Gli scatti che vedete qui sotto sono stati realizzati con una Sony Cyber-shot DSC-WX1 in modalità Hand-held Twilight mode. Il tempo di esposizione per ognuno degli scatti variava tra un ottavo e un quindicesimo di secondo, con il diaframma alla sua massima apertura di f/2.4. Considerando che la Sony WX-1 appartiene alla categoria delle macchine fotografiche punta-e-scatta, la qualità delle immagini è abbastanza impressionante.

È stato molto divertente scoprire quanto si può pretendere, in termini di qualità, da una Sony WX1: le immagini che vedete qui sotto sono state realizzate in un campo, lontano da qualsiasi tipo di illuminazione stradale, puntando la macchina fotografica verso il cielo e scattando un paio di foto alla luna, rigorosamente a mano libera. A voi il giudizio sulla qualità delle immagini (per chi non fosse esperto di astronomia, quel puntino bianco che si vede lì, sotto alla luna, non è un difetto: è semplicemente Venere).
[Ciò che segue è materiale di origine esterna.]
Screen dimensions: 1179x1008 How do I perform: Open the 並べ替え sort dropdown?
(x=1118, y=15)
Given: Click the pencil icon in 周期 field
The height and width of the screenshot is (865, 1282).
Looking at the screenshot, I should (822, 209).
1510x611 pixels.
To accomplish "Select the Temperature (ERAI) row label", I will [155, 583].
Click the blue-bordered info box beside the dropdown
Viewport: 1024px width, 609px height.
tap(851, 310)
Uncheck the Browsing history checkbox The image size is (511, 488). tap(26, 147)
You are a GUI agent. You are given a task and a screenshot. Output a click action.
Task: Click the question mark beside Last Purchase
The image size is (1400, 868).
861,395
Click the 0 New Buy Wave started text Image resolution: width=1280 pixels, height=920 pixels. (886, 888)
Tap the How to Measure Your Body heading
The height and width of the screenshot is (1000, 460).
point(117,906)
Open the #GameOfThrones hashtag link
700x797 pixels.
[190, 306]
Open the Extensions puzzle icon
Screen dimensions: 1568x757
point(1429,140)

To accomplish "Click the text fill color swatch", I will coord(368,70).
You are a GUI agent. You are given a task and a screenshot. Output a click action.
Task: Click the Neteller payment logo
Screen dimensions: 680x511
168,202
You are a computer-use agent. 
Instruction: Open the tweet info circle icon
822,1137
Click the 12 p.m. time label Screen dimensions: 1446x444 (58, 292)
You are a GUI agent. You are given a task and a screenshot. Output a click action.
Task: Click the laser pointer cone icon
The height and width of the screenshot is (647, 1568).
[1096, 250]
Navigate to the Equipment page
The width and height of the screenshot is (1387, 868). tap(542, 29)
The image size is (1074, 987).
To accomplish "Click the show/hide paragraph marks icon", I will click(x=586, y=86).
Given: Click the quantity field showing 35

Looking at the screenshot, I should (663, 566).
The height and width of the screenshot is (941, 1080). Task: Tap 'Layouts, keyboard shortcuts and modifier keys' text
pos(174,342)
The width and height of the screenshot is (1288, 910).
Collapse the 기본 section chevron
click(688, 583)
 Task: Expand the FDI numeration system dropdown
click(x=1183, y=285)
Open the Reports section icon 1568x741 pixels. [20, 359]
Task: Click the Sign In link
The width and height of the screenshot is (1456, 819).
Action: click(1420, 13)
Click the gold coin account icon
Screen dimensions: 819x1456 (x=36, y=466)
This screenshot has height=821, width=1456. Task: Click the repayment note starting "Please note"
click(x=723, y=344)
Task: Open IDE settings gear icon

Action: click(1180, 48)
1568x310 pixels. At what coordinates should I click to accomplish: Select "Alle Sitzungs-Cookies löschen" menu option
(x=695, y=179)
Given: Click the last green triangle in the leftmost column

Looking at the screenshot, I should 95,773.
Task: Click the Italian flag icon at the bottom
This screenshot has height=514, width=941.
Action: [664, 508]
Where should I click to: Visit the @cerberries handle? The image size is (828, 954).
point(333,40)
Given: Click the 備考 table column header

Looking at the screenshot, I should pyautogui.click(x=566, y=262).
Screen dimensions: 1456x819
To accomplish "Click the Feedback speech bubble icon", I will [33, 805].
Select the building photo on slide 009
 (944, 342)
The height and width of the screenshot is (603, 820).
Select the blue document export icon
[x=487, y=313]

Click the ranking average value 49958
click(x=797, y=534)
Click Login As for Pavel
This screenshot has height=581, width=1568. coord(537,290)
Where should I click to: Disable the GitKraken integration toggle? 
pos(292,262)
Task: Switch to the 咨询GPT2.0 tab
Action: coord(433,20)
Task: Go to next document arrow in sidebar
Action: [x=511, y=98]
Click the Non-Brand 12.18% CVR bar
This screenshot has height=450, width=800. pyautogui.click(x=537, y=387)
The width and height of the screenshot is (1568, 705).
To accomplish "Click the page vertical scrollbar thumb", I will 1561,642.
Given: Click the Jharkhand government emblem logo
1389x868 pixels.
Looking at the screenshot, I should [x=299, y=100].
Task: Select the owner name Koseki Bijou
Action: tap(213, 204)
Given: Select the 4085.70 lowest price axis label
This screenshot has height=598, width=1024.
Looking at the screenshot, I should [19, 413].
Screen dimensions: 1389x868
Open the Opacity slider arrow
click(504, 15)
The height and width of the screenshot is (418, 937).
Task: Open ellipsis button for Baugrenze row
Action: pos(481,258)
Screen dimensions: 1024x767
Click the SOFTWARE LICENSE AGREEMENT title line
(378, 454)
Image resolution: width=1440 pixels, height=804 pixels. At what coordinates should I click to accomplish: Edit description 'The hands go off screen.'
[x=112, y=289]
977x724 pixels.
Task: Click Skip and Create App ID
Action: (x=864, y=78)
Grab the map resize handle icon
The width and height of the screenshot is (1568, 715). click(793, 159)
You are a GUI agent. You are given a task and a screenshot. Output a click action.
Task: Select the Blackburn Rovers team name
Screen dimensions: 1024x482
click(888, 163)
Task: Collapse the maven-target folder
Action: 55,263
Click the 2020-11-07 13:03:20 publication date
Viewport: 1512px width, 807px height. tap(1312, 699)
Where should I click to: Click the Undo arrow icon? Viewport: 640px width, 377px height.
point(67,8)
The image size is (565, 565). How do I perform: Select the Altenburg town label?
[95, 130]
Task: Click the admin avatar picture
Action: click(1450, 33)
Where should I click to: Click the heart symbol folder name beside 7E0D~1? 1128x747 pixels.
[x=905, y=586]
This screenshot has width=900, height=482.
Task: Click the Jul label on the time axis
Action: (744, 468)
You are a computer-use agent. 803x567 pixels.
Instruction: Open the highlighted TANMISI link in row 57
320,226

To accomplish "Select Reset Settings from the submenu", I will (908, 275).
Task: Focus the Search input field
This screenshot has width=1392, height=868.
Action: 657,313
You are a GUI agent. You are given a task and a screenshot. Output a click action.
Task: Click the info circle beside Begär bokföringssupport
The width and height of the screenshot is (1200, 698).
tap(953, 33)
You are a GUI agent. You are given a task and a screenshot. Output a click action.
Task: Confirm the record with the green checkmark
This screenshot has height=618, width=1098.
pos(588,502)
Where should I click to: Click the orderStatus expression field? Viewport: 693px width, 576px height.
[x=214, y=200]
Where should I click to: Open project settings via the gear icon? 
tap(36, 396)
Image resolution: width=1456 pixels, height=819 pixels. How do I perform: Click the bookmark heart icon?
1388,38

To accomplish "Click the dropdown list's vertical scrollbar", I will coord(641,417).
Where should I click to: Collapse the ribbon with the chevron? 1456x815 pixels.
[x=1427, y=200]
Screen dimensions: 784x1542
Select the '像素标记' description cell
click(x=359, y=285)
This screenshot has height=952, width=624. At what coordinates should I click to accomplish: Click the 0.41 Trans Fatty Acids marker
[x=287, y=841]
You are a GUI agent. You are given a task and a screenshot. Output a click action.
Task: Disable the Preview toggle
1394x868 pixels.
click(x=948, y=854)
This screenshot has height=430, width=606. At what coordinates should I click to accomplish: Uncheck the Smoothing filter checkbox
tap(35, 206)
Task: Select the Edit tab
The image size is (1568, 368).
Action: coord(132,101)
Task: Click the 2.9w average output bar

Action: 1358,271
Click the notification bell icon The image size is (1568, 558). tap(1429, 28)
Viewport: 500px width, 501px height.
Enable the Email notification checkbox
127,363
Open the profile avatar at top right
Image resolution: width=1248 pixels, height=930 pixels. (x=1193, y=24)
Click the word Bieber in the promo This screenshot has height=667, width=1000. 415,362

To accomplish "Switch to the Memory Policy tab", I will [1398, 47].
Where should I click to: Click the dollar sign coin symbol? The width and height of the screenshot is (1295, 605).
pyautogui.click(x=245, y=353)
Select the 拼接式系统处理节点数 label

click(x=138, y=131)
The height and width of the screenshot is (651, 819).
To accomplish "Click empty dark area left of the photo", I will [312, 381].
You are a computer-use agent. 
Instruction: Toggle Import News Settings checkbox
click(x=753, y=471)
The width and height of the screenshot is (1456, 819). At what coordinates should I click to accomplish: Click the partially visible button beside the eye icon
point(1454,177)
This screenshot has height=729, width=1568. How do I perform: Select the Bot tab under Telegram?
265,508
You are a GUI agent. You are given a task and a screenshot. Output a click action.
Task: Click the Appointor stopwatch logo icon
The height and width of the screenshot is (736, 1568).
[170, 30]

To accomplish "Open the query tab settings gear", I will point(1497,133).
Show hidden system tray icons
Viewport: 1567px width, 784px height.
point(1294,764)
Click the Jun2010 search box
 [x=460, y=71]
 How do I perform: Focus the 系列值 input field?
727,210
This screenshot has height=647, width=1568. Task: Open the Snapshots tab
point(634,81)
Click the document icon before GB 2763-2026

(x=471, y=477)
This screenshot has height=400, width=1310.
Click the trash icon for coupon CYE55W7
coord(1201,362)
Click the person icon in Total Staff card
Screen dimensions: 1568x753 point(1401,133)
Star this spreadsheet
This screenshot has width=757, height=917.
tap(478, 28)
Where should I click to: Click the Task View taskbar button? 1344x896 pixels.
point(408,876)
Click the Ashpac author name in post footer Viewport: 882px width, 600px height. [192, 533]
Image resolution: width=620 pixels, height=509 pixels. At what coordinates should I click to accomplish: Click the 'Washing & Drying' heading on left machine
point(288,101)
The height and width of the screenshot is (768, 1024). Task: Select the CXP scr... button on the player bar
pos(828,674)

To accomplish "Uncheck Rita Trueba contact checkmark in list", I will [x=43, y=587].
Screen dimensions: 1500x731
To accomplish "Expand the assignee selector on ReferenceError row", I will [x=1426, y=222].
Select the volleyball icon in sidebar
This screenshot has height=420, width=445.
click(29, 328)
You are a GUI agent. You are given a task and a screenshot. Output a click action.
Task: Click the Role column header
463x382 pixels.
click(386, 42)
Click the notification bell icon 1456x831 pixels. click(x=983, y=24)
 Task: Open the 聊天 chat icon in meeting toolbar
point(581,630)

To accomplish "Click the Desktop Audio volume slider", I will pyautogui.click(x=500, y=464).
Ora, è anche necessario ammettere che le immagini realizzate con le macchine fotografiche Sony Cybershot, per quanto straordinariamente buone, non possono neanche minimamente avvicinarsi alle immagini realizzate con le ammiraglie di casa Sony, le sue reflex digitali, in termini di nitidezza, velocità e longevità.

E nonostante le Sony Cyber-shotm siano macchine fotografiche in grado di catturare fino a 10 immagini al secondo con la massima risoluzione nella modalità standard, non altrettanto si può dire se vengono utilizzate con la modalità Hand-held Twilight Mode. Nello stesso lasso di tempo in cui una Cyber-shot cattura e processa una singola immagine, infatti, una D3S ne può scattare centinaia.

La modalità di scatto 6-image della Cyber-shot infatti vuol anche dire che i soggetti in movimento in condizioni di scarsa illuminazione potrebbero anche avere un indesiderato effetto di ghosting o di strobing. Per scattare in fast motion con una Cyber-shot, infatti, la Sony raccomanda di utilizzare l’apposita modalità Anti-blur, che come in altre macchine fotografiche digitali blocca l’azione in condizioni scarsa illuminazione al prezzo di un livello di rumore più alto causato da sensibilità ISO più elevate.

Per concludere, indipendentemente dal vostro budget, che può essere di un paio di centinaia di euro così come di un paio di migliaia, il risultato che otterrete per i vostri soldi non mancherà di stupirvi e di compiacervi.